Eggshells and Yolk
You have a terrible memory, and trying to recall things is like digging around for keys that have long fallen out through a holey pocket. Most things you know about yourself are stories other people have told you. But you have a few memories that are yours alone, and they come to you in finely-detailed flashes when you draw upon them. They go like this:
You sit in an ESL classroom, and your teacher painstakingly corrects your clumsy English consonants as you read aloud to her from Amelia Bedelia. On a crowded train, the three-seater you’re on is empty. A man materializes in your DMs when you are fourteen, and asks you if you know how to belly dance and if you’d keep your hijab on while doing it. Your mother fixes the folds of your first hijab and says you should carry yourself with pride. You see your grandmother again after four years. Her hair is silver, her fingertips are stained with henna, her face is lined with age, and envy burns hot in your chest as you think, if there ever was pride to wrestle away from the world, she took it all. You sit through a sociology class where your white teacher asks you to make him a film about how the world views you, about all the complexities of the identities you didn’t know you had until someone made them dirty. You make him a film, and watching it feels like a bad impersonation of the girl you’ve taken to wearing in the confines of a predominantly white institution.
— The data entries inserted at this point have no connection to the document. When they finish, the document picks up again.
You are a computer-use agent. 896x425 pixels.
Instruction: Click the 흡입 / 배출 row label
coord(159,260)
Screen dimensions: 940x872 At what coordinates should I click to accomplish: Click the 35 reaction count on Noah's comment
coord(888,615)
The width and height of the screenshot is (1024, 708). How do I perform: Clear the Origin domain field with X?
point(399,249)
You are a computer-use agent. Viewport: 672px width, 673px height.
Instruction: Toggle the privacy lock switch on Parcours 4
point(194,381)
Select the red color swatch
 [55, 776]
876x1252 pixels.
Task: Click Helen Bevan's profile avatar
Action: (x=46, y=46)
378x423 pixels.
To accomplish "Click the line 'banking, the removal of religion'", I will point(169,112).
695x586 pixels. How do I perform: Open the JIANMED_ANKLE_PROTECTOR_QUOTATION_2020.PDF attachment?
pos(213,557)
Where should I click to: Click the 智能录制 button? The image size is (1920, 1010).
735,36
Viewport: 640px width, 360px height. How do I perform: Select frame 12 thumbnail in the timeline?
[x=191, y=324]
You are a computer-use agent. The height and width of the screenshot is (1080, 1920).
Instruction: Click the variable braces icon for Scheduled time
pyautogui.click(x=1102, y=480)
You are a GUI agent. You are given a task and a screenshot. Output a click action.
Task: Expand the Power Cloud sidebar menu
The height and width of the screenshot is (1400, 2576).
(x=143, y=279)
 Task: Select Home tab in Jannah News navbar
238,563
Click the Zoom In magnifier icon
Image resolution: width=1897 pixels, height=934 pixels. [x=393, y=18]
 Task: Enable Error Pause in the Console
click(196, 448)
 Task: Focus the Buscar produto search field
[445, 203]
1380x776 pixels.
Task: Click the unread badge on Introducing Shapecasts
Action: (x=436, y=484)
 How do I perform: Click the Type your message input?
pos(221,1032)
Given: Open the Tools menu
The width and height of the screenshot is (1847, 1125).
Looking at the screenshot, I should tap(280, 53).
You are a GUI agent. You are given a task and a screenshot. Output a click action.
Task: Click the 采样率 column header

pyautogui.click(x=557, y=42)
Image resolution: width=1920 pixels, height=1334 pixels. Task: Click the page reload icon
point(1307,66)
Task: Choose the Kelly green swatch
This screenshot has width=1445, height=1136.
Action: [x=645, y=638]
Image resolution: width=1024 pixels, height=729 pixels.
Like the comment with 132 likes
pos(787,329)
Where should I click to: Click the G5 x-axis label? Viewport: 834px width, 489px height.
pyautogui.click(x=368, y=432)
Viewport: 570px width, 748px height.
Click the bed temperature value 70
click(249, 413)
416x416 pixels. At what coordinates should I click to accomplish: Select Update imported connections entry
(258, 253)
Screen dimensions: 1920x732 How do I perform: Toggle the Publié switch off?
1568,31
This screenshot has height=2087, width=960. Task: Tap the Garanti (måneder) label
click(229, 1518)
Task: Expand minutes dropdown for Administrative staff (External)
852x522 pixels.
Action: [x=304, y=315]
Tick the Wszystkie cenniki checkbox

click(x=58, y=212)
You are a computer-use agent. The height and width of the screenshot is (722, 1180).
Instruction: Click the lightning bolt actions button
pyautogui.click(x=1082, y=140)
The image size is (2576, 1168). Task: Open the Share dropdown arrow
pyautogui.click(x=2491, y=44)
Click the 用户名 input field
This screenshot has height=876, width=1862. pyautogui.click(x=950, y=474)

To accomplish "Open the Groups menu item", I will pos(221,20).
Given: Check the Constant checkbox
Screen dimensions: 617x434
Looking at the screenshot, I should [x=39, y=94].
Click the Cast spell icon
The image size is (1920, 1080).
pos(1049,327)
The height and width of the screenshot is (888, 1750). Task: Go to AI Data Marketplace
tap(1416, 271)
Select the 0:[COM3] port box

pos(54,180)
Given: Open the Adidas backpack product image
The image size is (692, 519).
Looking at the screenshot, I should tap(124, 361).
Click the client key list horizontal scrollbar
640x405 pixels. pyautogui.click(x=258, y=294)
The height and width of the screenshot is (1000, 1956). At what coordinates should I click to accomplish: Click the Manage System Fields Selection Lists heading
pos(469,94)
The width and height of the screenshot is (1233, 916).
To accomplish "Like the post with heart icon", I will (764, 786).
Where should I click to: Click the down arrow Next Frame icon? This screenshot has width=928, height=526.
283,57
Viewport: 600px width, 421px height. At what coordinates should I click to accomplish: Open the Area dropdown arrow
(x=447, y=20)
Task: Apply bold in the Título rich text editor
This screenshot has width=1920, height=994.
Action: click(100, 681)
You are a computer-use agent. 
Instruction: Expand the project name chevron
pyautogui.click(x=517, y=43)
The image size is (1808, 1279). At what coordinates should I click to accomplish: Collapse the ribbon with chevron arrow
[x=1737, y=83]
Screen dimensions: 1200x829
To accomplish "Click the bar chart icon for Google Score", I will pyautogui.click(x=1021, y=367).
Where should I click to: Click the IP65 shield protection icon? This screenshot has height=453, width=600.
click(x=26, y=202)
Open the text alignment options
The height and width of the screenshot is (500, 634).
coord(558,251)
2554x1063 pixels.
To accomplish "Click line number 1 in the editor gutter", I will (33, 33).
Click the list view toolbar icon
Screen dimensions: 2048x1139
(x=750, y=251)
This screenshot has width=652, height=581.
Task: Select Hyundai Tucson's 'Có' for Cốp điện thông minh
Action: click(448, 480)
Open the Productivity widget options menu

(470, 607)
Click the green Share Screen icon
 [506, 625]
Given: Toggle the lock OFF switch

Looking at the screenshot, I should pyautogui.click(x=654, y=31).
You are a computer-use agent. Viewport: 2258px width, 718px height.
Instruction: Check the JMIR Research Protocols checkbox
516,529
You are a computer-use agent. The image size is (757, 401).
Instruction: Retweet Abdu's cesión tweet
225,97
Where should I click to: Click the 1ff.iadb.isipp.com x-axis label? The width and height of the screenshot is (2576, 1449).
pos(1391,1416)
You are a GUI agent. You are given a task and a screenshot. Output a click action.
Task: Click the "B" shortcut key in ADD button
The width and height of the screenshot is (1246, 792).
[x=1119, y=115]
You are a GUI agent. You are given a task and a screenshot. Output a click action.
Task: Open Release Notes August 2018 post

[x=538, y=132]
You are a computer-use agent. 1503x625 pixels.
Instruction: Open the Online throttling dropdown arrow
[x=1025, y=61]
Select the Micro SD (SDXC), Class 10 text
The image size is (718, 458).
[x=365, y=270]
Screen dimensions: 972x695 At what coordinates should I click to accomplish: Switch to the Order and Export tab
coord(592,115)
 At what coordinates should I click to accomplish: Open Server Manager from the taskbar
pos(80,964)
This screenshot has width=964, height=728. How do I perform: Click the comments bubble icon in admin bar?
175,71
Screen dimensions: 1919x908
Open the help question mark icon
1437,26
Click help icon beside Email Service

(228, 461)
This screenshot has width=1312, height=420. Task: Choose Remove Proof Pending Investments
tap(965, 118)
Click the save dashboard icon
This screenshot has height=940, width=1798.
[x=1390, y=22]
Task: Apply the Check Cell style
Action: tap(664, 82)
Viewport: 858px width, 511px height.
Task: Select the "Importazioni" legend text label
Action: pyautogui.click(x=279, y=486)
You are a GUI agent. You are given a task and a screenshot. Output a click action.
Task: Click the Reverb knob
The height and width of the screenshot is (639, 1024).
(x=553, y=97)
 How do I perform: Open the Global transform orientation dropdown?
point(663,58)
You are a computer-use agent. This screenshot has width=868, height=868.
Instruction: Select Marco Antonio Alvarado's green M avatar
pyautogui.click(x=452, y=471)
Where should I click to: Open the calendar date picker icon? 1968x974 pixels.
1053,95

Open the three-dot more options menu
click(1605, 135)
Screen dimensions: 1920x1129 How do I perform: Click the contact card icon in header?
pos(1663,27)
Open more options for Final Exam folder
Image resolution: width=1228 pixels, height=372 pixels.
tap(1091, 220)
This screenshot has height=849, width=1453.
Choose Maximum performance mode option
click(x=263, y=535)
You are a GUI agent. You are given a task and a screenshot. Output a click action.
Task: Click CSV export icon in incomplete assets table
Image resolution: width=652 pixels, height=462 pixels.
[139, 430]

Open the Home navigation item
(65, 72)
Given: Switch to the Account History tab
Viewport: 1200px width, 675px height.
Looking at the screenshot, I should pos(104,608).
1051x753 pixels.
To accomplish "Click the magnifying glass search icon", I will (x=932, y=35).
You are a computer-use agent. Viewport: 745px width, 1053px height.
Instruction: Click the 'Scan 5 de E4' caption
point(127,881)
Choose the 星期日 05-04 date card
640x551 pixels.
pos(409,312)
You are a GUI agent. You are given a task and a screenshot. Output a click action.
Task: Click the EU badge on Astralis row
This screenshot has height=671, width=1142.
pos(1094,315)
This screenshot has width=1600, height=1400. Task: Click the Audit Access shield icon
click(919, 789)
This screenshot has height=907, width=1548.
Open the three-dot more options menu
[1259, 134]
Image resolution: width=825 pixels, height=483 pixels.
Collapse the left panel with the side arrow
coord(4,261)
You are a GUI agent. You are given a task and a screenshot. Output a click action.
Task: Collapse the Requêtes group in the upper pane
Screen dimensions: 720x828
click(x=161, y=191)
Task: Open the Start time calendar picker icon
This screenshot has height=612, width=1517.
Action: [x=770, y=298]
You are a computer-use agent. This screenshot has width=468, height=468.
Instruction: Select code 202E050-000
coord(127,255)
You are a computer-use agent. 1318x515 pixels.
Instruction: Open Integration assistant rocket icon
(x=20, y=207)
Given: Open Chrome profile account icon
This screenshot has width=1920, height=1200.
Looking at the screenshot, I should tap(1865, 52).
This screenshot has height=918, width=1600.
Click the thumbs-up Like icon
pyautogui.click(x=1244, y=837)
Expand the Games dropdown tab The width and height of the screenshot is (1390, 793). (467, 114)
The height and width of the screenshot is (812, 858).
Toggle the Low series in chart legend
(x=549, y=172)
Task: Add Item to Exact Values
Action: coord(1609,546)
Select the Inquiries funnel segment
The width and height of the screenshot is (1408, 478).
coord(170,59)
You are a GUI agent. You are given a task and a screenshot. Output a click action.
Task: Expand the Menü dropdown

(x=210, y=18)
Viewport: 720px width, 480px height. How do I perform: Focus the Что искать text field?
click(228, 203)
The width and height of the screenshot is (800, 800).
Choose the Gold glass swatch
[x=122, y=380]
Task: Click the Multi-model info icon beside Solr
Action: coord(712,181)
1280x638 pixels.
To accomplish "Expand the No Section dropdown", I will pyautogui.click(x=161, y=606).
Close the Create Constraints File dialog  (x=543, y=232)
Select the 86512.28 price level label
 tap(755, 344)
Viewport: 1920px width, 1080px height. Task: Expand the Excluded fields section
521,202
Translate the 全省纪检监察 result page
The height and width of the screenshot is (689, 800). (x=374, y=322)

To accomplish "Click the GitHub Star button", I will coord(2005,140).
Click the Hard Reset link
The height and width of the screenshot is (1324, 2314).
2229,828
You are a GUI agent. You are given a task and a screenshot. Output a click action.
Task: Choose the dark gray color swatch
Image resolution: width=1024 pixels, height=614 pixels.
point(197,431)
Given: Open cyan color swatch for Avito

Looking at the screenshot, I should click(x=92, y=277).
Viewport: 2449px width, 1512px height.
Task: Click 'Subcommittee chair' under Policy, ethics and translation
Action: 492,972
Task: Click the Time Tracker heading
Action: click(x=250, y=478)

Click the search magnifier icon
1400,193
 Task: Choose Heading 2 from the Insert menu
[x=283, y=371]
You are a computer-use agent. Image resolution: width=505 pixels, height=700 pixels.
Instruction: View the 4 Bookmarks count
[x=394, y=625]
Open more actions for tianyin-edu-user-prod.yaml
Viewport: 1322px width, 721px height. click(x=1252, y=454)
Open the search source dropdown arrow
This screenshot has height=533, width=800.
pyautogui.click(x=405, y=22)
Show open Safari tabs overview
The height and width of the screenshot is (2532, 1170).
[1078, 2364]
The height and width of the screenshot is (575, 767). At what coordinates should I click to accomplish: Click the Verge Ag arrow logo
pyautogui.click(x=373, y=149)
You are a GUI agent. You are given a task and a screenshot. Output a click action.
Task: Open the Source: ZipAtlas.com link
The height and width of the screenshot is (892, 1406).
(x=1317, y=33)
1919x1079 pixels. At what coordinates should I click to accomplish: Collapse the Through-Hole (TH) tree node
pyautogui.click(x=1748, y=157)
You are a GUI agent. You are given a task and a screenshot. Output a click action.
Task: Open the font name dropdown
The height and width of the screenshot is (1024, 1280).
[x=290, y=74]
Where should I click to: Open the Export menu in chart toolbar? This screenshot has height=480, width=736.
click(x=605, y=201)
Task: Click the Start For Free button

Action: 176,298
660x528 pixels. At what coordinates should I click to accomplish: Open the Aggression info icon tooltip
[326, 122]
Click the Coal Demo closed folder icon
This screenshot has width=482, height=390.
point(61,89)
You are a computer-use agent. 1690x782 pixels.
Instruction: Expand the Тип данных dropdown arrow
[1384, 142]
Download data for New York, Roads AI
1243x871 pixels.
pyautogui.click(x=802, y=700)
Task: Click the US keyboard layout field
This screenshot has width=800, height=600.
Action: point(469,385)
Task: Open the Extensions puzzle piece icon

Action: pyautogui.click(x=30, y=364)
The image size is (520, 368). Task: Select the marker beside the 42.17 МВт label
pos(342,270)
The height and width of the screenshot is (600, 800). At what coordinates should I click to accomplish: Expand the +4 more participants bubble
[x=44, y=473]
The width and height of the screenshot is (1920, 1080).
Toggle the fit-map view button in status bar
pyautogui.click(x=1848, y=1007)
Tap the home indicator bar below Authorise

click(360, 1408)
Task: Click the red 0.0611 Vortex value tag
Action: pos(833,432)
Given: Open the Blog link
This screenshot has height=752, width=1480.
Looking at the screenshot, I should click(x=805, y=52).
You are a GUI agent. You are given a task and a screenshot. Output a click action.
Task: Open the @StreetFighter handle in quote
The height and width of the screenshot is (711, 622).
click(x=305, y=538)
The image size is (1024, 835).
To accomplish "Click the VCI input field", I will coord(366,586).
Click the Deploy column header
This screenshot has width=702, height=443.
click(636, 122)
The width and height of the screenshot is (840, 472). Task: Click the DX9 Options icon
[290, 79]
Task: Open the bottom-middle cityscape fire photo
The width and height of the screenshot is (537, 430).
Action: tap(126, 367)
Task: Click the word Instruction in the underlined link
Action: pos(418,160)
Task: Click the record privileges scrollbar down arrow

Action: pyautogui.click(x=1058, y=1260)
You go home and delete it off your computer. You’ve always loved a metaphor so, at some point, you remember a game you used to play with your cousins as a kid. You’d all give a raw egg to one person, and chase them up the stairs, through chicken coops. They won if they made it to the end of the round with a whole, unbroken egg. You think then that if the American immigrant dream was a round of the egg game, then your egg has long been broken, though you don’t realize it at first. All along, you’ve been trying so hard, so desperately, so blindly, your hands full of eggshells and yolk.